L'œuvre théologique de l'Église est d'abord au service de l'annonce de la foi
et de la catéchèse. 117 L'annonce ou kérygme appelle à la conversion,
en proposant la vérité du Christ qui culmine en son Mystère pascal: en effet,
il n'est possible de connaître la plénitude de la vérité qui sauve que dans le
Christ (cf. Ac 4, 12; 1 Tm 2, 4-6).
Dans ce
contexte, on comprend bien pourquoi, à côté de la théologie, la mention de la catéchèse
a de l'importance: en effet, cette dernière a des implications
philosophiques qu'il convient d'approfondir à la lumière de la foi.

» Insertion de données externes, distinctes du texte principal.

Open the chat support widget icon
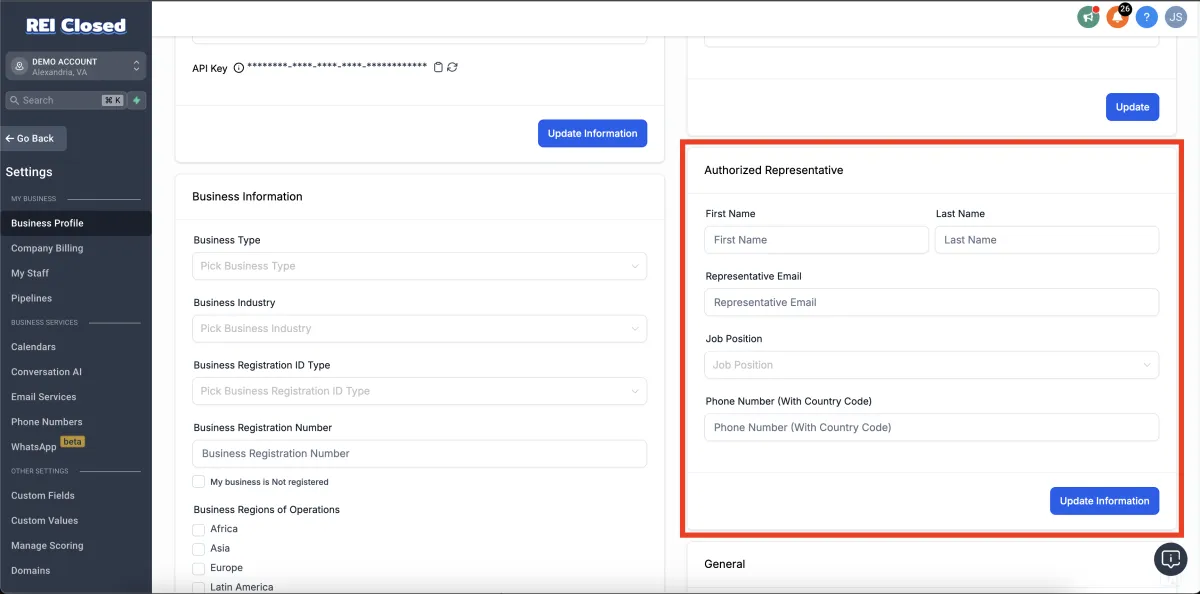The image size is (1200, 594). 1170,558
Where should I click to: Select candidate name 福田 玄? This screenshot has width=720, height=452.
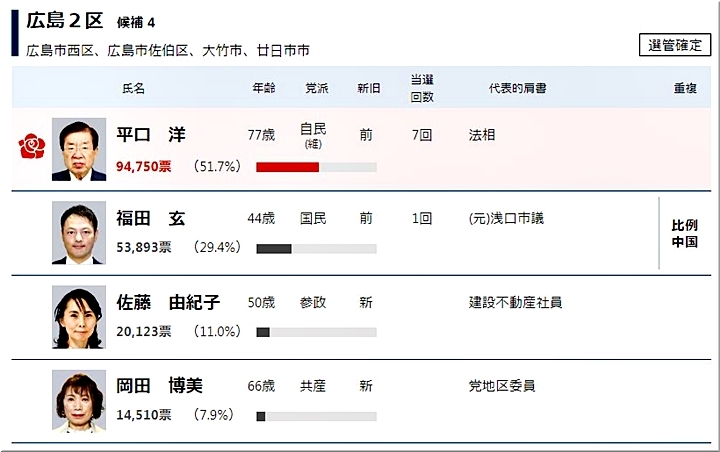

L'enseignement donné par la catéchèse a une influence dans la formation de la
personne. La catéchèse, qui est aussi la communication d'un langage, doit
présenter la doctrine de l'Église dans son intégralité, 118 en montrant
ses rapports avec la vie des croyants.119 On parvient ainsi à unir de
manière spécifique l'enseignement et la vie, ce qu'il est impossible de
réaliser autrement. Ce que communique la catéchèse, en effet, ce n'est pas un
corps de vérités conceptuelles, mais le mystère du Dieu vivant. 120
La réflexion
philosophique peut beaucoup contribuer à la clarification des rapports entre la
vérité et la vie, entre l'événement et la vérité doctrinale, et surtout la
relation entre la vérité transcendante et le langage humainement
intelligible.121 Les échanges qui se créent entre disciplines
théologiques et les résultats obtenus par différents courants philosophiques
peuvent donc se révéler d'une réelle fécondité en vue de communiquer la foi et
de la comprendre de manière plus approfondie.